(TEXTO FORNECIDO):
Na Zona da Mata Setentrional de Pernambuco, Alagoas e agreste da Paraíba, o folguedo Cavalo Marinho acontece entre julho e janeiro, com destaque para os dias de natal, ano-novo e dia de reis. No interior, para o norte do Recife, apresenta-se durante a safra da cana-de-açúcar. Apesar de ser uma variação do Bumba meu boi, tem características próprias, é um auto que reúne cenas dramáticas, música, dança, fantasias e poesia (loas) improvisada. Apesar de atualmente mulheres participarem, tradicionalmente os brincantes são homens e a dança geralmente é passada de pai para filho. O acompanhamento musical fica por conta do banco, um grupo de músicos que tocam Rabeca, Pandeiro, Bage (Reco-reco) e Mineiro (Ganzá) e as danças são diversas, como mergulhão (maguião), São Gonçalo e coco.

O folguedo acontece ao longo de uma noite inteira e só ao raiar do dia é que surge o boi, já na sequência final da brincadeira. Na encenação dos personagens, estariam representando uma crítica às relações hierárquicas definidas através das relações de exploração entre patrão e empregado ou, pelo contrário, apenas reproduzindo e reafirmando tais relações.

“O enredo do Cavalo-marinho concentra-se em torno do Capitão, um proprietário rural. A história conta que o Capitão faz uma festa em homenagem aos Santos Reis do Oriente e chama os Nêgos Mateus e Bastião para tomar conta da festa, iniciando assim a brincadeira. No auto, o Capitão Marinho representa o senhor do engenho; Mateus e Bastião os negros, os escravos ou trabalhadores; os galantes e damas são as elites que vêm para a festa; o soldado é o representante da lei; o boi é um elemento constante para o homem do campo.”

Apresentação de boi de reis em Rio Tinto (PB)

Já o folguedo Reis de Boi é uma manifestação popular do folclore religioso brasileiro que une as temáticas dos Santos Reis com o Bumba-Meu-Boi. Originário do Teatro Medieval de Rua, da Península Ibérica, ocorre no Espírito Santo e apresenta-se durante o ciclo de natal, prolongando-se até 3 de fevereiro (dia de São Braz), sendo reapresentado no dia 20 de Fevereiro (dia de São Sebastião). Atualmente, segundo a Prefeitura mateense, existem cerca de onze grupos de Reis de Boi na cidade, os quais apresentam-se na "tenda cultural" Verão Guriri, em festas de comunidades e festividade do aniversário da cidade de São Mateus (SC).

(LINHAS FORNECIDAS):
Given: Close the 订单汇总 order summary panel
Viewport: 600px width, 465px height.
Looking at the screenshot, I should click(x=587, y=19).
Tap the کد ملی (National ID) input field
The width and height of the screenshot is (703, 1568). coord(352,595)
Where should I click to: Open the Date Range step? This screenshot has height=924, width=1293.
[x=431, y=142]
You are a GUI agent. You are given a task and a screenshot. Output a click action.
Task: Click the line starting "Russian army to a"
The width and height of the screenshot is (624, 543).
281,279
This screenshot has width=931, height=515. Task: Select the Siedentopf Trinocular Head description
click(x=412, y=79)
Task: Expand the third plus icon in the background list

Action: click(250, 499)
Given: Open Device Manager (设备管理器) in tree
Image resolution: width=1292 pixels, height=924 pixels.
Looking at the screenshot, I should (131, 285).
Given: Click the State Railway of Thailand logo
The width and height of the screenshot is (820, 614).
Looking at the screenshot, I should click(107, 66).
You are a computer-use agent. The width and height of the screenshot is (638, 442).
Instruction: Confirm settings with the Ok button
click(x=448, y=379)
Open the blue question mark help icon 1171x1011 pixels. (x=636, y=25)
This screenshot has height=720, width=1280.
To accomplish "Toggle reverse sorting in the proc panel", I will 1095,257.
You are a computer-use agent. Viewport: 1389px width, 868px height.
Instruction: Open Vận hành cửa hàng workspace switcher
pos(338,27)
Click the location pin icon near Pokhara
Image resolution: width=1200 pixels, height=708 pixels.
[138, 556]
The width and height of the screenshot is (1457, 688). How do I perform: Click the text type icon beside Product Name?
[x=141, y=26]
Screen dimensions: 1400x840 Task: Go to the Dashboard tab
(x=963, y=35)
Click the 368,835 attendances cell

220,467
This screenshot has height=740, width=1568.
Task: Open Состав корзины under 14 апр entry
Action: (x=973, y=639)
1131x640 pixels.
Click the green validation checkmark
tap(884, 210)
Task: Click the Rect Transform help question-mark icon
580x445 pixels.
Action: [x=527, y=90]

(TAREFA PROPOSTA): De acordo com o texto fornecido, em que momento do folguedo Cavalo Marinho surge o boi? As linhas apresentadas acima não precisam ser consultadas.

(RESPOSTA À TAREFA): O boi surge ao raiar do dia, já na sequência final da brincadeira.